Le président de la formation de jugement a dispensé le rapporteur public, sur sa proposition, de prononcer des conclusions à l'audience.
Les parties ont été régulièrement averties du jour de l'audience.
Le rapport de Mme D... a été entendu au cours de l'audience publique.
Considérant ce qui suit :
1. M. F..., ressortissant malien né le 31 décembre 1983, a sollicité l'asile en France le 21 septembre 2018, demande rejetée par l'Office français des réfugiés et des apatrides (l'OFPRA) le 20 mars 2019. Par un arrêté du 26 juin 2019, le préfet de la Seine-et-Marne lui a retiré son attestation de demande d'asile, lui a fait obligation de quitter le territoire dans un délai de trente jours et a fixé le pays de destination d'une mesure d'éloignement. Le préfet de la Seine-et-Marne relève appel du jugement du 13 juillet 2020 par lequel le tribunal administratif de Melun a annulé, à la demande de M. F..., cet arrêté.

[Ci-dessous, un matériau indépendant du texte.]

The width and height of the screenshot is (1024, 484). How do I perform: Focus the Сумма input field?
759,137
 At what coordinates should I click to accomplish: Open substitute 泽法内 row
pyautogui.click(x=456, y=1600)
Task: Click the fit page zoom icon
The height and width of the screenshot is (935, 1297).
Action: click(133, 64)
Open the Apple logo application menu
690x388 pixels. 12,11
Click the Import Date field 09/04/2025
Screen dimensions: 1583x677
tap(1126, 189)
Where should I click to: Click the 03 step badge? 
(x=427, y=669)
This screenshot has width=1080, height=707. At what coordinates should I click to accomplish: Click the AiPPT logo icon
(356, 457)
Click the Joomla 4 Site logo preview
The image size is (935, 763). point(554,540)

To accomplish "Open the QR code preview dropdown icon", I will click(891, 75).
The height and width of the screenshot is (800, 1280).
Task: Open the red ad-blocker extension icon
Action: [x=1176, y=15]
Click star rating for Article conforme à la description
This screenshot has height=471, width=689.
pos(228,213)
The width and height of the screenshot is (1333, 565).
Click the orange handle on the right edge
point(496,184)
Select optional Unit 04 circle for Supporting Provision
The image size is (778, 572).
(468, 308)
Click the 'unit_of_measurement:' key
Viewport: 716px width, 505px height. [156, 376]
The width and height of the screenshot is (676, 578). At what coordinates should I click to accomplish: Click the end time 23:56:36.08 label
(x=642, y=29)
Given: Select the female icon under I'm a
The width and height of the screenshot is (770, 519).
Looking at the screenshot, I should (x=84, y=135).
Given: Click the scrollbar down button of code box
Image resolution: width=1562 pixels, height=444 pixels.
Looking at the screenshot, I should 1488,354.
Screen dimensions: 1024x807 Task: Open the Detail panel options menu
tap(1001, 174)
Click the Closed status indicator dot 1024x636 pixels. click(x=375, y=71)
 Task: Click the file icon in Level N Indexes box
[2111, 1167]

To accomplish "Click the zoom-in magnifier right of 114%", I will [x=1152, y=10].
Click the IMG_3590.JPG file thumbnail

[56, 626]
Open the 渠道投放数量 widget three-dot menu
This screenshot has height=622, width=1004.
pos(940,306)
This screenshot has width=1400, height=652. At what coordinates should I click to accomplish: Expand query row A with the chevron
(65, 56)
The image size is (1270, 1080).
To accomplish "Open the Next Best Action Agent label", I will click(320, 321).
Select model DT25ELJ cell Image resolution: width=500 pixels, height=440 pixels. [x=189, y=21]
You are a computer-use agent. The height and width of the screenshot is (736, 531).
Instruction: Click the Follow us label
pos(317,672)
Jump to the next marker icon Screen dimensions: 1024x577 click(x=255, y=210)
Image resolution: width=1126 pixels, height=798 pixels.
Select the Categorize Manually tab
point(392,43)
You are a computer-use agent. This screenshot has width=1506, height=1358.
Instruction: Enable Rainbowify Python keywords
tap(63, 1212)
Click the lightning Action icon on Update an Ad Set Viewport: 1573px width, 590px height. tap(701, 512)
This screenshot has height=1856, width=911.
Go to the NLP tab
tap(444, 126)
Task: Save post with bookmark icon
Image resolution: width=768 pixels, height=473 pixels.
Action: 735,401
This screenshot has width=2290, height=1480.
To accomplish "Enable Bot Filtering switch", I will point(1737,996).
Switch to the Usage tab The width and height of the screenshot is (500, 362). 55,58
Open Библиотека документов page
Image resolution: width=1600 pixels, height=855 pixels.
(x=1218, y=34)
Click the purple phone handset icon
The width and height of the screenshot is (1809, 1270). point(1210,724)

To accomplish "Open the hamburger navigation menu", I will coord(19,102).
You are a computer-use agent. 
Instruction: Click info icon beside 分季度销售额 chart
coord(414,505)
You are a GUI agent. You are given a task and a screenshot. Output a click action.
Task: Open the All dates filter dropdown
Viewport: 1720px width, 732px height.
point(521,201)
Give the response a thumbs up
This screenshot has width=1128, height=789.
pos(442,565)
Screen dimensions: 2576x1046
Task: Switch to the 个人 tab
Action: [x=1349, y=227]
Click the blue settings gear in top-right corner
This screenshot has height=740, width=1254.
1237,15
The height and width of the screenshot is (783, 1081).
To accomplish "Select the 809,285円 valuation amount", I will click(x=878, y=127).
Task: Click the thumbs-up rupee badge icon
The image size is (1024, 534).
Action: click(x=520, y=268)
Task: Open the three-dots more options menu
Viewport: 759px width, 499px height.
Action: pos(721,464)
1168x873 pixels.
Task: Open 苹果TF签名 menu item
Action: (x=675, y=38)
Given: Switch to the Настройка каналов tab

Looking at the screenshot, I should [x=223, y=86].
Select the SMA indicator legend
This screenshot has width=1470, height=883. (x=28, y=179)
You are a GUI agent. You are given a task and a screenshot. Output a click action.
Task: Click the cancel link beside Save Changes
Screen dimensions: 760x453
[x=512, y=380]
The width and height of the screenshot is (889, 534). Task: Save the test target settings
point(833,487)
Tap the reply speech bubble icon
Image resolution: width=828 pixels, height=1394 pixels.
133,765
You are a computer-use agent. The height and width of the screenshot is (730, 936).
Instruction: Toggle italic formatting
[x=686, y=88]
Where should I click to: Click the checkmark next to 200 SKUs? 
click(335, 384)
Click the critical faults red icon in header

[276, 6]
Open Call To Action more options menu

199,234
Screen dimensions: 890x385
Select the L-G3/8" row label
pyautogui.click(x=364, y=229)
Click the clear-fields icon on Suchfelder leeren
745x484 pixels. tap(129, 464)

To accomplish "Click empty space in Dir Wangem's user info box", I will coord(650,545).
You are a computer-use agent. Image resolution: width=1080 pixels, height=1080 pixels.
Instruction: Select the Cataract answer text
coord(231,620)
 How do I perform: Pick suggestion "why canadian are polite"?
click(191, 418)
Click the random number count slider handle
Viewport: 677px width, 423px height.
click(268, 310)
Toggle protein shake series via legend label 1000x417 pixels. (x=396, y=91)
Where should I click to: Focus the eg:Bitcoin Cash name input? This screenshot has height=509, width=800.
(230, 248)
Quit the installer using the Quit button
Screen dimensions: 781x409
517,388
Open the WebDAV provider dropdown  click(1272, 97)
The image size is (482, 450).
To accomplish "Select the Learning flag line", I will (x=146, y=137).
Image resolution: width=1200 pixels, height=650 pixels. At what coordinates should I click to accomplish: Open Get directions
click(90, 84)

Sur le moyen d'annulation retenu par le tribunal administratif de Melun :
2. Aux termes des dispositions alors codifiées à l'article L. 743-1 du code de l'entrée et du séjour des étranges et du droit d'asile : " Le demandeur d'asile dont l'examen de la demande relève de la compétence de la France et qui a introduit sa demande auprès de l'Office français de protection des réfugiés et apatrides bénéficie du droit de se maintenir sur le territoire français jusqu'à la notification de la décision de l'office ou, si un recours a été formé (...) soit jusqu'à la date de la lecture en audience publique de la décision de la Cour nationale du droit d'asile, soit, s'il est statué par ordonnance, jusqu'à la date de la notification de celle-ci. L'attestation délivrée en application de l'article L. 741-1, dès lors que la demande d'asile a été introduite auprès de l'office, vaut autorisation provisoire de séjour et est renouvelable jusqu'à ce que l'office et, le cas échéant, la cour statuent ". Aux termes des dispositions alors codifiées au III de l'article R. 723-19 du code de l'entrée et du séjour des étrangers et du droit d'asile : " La date de notification de la décision de l'office et, le cas échéant, de la Cour nationale du droit d'asile qui figure dans le système d'information de l'office et est communiquée au préfet compétent et au directeur général de l'Office français de l'immigration et de l'intégration au moyen de traitements informatiques fait foi jusqu'à preuve du contraire ".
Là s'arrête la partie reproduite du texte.